* **INSTRUCTIONS FOR THE TASK**
Check each line of the records below for the word "avatar" and give the number of lines that have it, with nothing added.

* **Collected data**
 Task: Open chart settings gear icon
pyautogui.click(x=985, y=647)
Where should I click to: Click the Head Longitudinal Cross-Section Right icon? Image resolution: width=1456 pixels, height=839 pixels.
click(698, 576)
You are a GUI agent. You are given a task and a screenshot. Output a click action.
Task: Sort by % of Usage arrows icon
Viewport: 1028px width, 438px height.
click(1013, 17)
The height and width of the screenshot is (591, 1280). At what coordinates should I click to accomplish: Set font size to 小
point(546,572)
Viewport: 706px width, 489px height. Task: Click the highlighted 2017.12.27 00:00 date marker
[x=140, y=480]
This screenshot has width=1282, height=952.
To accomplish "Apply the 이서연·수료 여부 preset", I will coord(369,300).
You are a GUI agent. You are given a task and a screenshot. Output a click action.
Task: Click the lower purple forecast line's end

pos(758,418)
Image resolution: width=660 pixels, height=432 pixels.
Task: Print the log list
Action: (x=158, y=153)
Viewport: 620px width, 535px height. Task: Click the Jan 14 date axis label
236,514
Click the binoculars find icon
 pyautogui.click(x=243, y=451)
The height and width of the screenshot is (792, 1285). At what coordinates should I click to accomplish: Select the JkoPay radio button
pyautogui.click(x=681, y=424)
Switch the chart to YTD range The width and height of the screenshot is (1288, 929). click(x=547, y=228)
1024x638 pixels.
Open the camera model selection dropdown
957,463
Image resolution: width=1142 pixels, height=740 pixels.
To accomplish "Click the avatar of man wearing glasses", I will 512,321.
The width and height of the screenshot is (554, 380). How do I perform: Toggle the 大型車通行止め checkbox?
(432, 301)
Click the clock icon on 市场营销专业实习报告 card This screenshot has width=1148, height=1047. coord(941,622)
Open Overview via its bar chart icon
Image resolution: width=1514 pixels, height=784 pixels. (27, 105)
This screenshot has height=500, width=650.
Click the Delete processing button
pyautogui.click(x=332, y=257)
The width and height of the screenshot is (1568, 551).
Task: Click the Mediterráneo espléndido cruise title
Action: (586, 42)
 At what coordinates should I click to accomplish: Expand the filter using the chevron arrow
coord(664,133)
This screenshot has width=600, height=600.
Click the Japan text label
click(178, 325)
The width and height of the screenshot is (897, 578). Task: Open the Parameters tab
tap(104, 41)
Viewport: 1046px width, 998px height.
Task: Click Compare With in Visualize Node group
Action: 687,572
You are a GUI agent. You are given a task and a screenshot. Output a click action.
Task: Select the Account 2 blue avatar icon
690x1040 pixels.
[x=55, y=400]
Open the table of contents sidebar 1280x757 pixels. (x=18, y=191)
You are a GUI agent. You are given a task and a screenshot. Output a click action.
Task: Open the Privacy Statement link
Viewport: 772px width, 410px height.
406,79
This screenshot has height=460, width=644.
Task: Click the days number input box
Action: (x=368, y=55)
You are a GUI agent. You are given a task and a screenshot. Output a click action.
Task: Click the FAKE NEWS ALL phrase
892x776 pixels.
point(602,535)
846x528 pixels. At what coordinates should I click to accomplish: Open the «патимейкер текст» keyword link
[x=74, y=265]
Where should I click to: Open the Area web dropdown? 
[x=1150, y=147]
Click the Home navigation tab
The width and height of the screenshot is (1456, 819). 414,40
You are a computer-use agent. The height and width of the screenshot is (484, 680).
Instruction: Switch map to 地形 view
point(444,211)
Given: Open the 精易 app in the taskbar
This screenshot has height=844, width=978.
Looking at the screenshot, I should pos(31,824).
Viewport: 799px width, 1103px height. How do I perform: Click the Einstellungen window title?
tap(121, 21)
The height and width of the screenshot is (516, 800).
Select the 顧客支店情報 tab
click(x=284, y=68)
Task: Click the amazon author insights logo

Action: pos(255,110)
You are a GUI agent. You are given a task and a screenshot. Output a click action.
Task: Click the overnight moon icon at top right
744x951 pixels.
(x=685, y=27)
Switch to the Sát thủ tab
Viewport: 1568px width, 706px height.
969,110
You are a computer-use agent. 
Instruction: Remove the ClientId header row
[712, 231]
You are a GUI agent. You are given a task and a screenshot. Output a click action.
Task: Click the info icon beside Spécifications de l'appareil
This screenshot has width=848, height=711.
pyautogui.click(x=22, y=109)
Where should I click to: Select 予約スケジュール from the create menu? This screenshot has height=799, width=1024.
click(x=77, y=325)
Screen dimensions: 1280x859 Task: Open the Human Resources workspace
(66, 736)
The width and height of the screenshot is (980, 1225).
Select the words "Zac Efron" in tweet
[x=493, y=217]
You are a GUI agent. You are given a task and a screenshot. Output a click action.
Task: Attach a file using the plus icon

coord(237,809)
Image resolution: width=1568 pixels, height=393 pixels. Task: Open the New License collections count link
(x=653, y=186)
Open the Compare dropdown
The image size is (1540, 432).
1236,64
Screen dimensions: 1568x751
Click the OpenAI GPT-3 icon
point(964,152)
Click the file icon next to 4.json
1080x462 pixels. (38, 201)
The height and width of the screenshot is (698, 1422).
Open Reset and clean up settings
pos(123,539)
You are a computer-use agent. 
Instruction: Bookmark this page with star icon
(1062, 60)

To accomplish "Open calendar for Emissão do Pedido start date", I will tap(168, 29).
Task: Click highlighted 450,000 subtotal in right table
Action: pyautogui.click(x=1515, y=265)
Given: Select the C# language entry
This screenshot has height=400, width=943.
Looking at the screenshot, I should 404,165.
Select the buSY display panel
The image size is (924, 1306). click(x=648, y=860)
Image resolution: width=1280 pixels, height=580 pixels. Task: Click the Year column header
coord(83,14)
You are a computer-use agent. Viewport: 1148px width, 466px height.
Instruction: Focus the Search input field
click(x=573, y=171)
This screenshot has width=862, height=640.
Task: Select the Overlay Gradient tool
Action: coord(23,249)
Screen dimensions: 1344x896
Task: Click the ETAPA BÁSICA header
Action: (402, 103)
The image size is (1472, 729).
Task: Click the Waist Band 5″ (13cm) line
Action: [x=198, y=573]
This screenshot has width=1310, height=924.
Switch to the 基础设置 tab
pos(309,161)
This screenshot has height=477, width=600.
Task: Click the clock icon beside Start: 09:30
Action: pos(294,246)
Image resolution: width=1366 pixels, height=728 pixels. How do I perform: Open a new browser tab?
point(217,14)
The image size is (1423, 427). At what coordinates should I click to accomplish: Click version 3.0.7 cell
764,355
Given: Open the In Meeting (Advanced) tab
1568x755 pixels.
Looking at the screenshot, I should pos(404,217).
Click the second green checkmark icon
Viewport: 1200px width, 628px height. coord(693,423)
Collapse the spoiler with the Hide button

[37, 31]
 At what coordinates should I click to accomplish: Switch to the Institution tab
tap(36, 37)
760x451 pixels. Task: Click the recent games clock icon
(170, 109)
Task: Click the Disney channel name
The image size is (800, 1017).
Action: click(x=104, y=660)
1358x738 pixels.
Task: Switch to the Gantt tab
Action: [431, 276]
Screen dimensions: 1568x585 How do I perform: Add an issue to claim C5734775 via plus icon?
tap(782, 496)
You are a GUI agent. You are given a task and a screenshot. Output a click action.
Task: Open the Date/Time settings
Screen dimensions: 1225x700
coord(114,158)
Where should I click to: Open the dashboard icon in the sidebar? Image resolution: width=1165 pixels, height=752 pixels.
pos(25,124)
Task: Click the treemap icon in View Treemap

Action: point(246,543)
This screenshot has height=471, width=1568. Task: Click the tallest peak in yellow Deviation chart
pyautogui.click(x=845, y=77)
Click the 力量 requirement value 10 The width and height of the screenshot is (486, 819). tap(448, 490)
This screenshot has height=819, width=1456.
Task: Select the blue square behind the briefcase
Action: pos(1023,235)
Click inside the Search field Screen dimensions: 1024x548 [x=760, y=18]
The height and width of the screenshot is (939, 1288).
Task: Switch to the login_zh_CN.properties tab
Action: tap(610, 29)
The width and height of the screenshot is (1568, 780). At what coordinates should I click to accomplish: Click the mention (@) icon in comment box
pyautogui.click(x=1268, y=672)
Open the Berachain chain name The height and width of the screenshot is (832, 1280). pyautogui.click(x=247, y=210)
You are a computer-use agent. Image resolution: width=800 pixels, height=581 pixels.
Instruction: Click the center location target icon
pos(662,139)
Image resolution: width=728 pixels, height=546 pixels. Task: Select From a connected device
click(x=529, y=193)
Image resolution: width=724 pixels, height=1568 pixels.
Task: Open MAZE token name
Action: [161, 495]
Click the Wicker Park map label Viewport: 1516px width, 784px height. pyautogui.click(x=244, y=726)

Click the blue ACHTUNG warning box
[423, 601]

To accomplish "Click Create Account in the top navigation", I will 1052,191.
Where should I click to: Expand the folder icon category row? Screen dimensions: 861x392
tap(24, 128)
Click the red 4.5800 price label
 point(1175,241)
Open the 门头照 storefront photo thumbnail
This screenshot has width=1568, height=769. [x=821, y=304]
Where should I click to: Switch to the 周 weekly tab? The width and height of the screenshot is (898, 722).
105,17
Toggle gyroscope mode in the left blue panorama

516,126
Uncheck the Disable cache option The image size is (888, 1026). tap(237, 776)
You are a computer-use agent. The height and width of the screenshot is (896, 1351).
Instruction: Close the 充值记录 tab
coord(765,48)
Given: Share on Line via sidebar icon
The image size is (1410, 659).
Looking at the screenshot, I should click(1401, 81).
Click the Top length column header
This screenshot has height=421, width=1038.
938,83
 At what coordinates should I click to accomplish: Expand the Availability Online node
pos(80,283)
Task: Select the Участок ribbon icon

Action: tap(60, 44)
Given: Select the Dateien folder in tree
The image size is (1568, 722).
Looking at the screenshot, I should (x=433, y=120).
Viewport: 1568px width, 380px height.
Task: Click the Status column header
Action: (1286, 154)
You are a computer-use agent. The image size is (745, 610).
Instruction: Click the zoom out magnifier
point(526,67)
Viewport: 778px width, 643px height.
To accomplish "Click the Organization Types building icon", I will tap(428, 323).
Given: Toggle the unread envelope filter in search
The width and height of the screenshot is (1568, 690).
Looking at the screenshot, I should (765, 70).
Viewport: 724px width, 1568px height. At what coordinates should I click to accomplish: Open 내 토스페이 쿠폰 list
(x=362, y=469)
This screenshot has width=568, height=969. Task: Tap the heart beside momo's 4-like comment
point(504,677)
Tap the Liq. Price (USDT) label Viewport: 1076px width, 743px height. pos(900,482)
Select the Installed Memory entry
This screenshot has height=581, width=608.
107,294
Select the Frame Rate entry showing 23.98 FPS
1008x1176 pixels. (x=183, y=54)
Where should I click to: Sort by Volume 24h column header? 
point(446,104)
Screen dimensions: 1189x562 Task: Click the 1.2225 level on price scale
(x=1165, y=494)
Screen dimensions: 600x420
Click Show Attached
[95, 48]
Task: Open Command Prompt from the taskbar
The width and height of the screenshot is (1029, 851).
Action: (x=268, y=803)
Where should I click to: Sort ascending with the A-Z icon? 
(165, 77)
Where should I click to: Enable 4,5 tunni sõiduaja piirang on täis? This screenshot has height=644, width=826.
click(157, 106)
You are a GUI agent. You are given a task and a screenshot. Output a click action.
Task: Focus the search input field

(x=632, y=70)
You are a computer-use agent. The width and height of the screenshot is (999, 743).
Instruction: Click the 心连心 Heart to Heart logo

* **YOUR RESPONSE**
2